### REQUIREMENTS
Retype the rows below line for line, leaving every character unchanged.

### STORED ROWS
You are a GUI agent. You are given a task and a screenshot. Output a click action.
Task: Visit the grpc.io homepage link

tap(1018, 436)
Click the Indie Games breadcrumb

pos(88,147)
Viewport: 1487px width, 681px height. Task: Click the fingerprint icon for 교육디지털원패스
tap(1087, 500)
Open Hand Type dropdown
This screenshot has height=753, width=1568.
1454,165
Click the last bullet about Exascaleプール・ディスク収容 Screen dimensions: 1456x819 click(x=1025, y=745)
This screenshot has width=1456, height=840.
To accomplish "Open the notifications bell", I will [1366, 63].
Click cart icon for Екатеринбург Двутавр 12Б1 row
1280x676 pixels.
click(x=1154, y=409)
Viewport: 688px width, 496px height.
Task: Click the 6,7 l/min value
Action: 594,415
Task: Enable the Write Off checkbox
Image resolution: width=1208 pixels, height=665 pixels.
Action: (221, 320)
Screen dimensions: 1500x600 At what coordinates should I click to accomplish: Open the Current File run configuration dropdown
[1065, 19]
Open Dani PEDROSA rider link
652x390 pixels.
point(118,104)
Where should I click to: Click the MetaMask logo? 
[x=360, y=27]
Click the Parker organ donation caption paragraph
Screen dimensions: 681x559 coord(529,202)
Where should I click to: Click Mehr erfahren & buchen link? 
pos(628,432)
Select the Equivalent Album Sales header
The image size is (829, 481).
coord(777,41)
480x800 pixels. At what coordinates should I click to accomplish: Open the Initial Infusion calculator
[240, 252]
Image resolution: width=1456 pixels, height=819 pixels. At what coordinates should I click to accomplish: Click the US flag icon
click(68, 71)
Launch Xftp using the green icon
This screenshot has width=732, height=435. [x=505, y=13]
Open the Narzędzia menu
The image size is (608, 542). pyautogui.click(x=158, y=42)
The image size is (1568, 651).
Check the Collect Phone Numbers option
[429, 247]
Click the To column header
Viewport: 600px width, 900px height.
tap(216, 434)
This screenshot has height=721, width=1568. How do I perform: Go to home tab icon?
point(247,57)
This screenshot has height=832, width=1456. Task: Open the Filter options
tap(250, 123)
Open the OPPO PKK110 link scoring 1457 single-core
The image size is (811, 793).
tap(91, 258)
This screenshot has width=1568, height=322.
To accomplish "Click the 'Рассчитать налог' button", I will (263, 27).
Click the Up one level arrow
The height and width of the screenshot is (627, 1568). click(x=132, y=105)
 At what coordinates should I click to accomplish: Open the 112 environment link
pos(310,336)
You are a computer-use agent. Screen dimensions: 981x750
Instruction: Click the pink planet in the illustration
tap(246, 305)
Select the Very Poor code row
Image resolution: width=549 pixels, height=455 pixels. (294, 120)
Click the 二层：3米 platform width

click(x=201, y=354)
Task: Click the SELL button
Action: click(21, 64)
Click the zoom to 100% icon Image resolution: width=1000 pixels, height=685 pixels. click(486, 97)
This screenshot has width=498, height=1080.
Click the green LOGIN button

### CORRECT RESULT
You are a GUI agent. You are given a task and a screenshot. Output a click action.
Task: Visit the grpc.io homepage link

tap(1018, 436)
Click the Indie Games breadcrumb

pos(88,147)
Viewport: 1487px width, 681px height. Task: Click the fingerprint icon for 교육디지털원패스
tap(1087, 500)
Open Hand Type dropdown
This screenshot has height=753, width=1568.
1454,165
Click the last bullet about Exascaleプール・ディスク収容 Screen dimensions: 1456x819 click(x=1025, y=745)
This screenshot has width=1456, height=840.
To accomplish "Open the notifications bell", I will [1366, 63].
Click cart icon for Екатеринбург Двутавр 12Б1 row
1280x676 pixels.
click(x=1154, y=409)
Viewport: 688px width, 496px height.
Task: Click the 6,7 l/min value
Action: 594,415
Task: Enable the Write Off checkbox
Image resolution: width=1208 pixels, height=665 pixels.
Action: (221, 320)
Screen dimensions: 1500x600 At what coordinates should I click to accomplish: Open the Current File run configuration dropdown
[1065, 19]
Open Dani PEDROSA rider link
652x390 pixels.
point(118,104)
Where should I click to: Click the MetaMask logo? 
[x=360, y=27]
Click the Parker organ donation caption paragraph
Screen dimensions: 681x559 coord(529,202)
Where should I click to: Click Mehr erfahren & buchen link? 
pos(628,432)
Select the Equivalent Album Sales header
The image size is (829, 481).
coord(777,41)
480x800 pixels. At what coordinates should I click to accomplish: Open the Initial Infusion calculator
[240, 252]
Image resolution: width=1456 pixels, height=819 pixels. At what coordinates should I click to accomplish: Click the US flag icon
click(68, 71)
Launch Xftp using the green icon
This screenshot has width=732, height=435. [x=505, y=13]
Open the Narzędzia menu
The image size is (608, 542). pyautogui.click(x=158, y=42)
The image size is (1568, 651).
Check the Collect Phone Numbers option
[429, 247]
Click the To column header
Viewport: 600px width, 900px height.
tap(216, 434)
This screenshot has height=721, width=1568. How do I perform: Go to home tab icon?
point(247,57)
This screenshot has height=832, width=1456. Task: Open the Filter options
tap(250, 123)
Open the OPPO PKK110 link scoring 1457 single-core
The image size is (811, 793).
tap(91, 258)
This screenshot has width=1568, height=322.
To accomplish "Click the 'Рассчитать налог' button", I will (263, 27).
Click the Up one level arrow
The height and width of the screenshot is (627, 1568). click(x=132, y=105)
 At what coordinates should I click to accomplish: Open the 112 environment link
pos(310,336)
You are a computer-use agent. Screen dimensions: 981x750
Instruction: Click the pink planet in the illustration
tap(246, 305)
Select the Very Poor code row
Image resolution: width=549 pixels, height=455 pixels. (294, 120)
Click the 二层：3米 platform width

click(x=201, y=354)
Task: Click the SELL button
Action: click(21, 64)
Click the zoom to 100% icon Image resolution: width=1000 pixels, height=685 pixels. click(486, 97)
This screenshot has width=498, height=1080.
Click the green LOGIN button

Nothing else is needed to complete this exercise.